Toyota made changes to its production capacity to make space for more Tacomas. Those changes are showing real results. The big increase is yet to come. Details.

Way back in very early 2015, Toyota's chief designer for the Tacoma made a very interesting statement that went unnoticed by most of the motor press. Automobile Magazine asked Mike Sweers how his new 2016 Tacoma design could "grow sales." Sweers' answer was that nothing he could do with the design could grow sales since Toyota's Tacoma production capacity was at its maximum level. At that time, that meant roughly 12,000 to 14,000 Tacomas per month on average.
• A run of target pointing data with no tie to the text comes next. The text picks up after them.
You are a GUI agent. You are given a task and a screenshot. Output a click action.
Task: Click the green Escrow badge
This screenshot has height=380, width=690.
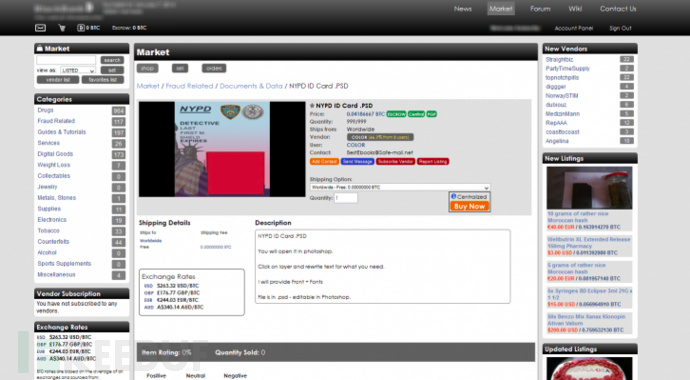pyautogui.click(x=396, y=114)
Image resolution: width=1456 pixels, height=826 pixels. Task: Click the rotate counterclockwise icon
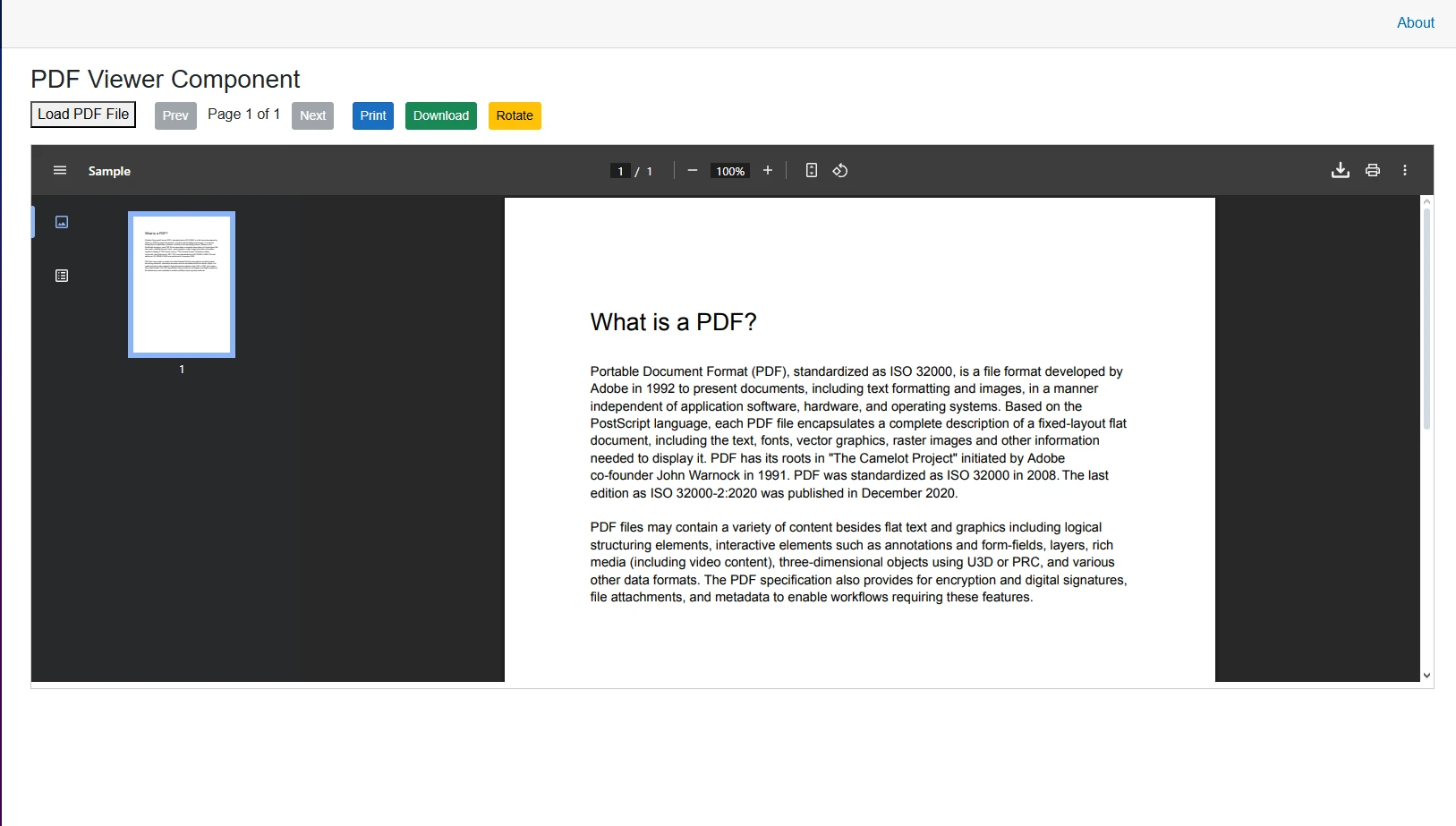pos(839,170)
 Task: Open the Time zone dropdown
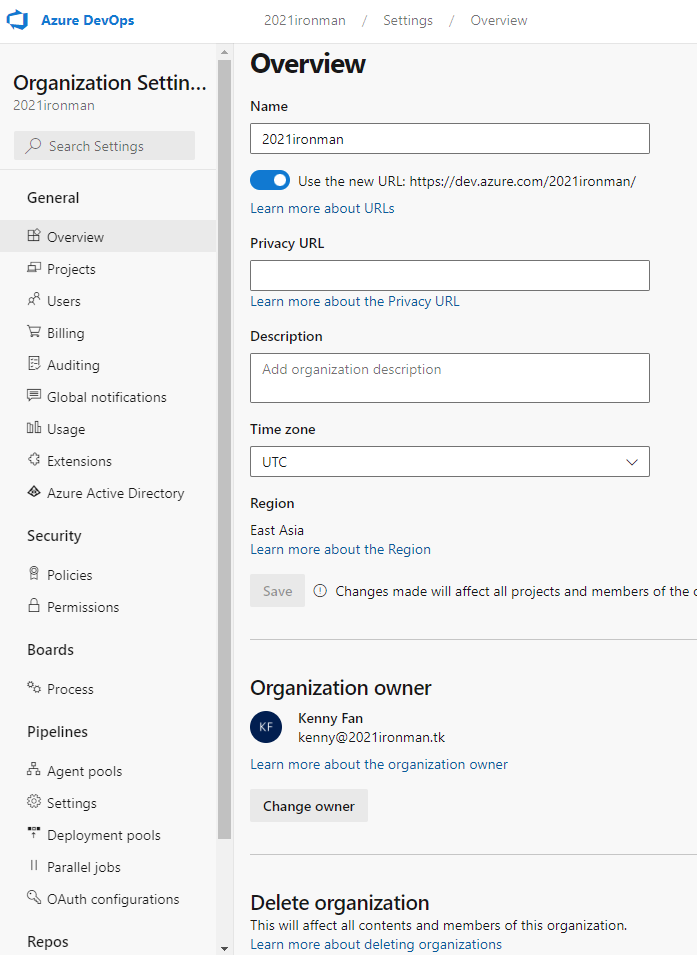coord(449,462)
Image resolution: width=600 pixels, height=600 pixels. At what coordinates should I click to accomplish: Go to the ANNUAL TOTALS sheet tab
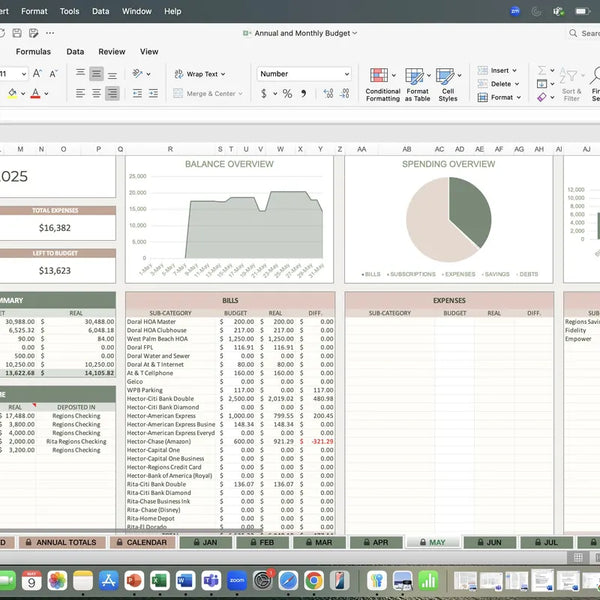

Sweers' co-workers knew what the press rarely mentions in stories about the midsize truck market when they report "Sales of X vs. Y." That the midsize truck market was not limited by competition, but production capacity. Toyota, Chevy, GMC, and Nissan sell all the trucks they can push out the door each month. It's not a diesel engine, or a manual transmission, or ground clearance that is making one more popular than its peers, it's production line space.

Toyota got to work on the problem. First, every existing shift was maximized. Next, Toyota began to shift work from place to place to make a few more trucks by scavenging line hours here and there where possible. The Tundra is made in the same plants, so Toyota had to balance the larger truck's production as well. At one point a major storm closed the Tacoma factory. In the end Toyota found more capacity to boost sales to about 18,000 units per month.

Obviously, adding more capacity would be the best way to increase sales, but that also brings hard choices and capital investment decisions. Toyota decided to add capacity to its Mexican Tacoma plant in late 2016. That move has now started to bear fruit.

This month, the Tacoma plants were able to produce enough Tacomas for its dealers to sell over 20,000 units. That is nearly double what its main competitors can individually produce. Don't assume that Toyota will restrict Tacoma's volume for political reasons. In July of 1986 Toyota built and sold 38,233 Tacomas.

Toyota's Tacoma sales are still red hot and the production capacity expansions are still underway. The biggest move is yet to come and could double Toyota's capacity for this top-selling vehicle just in time to meet the new Ford Ranger head-on.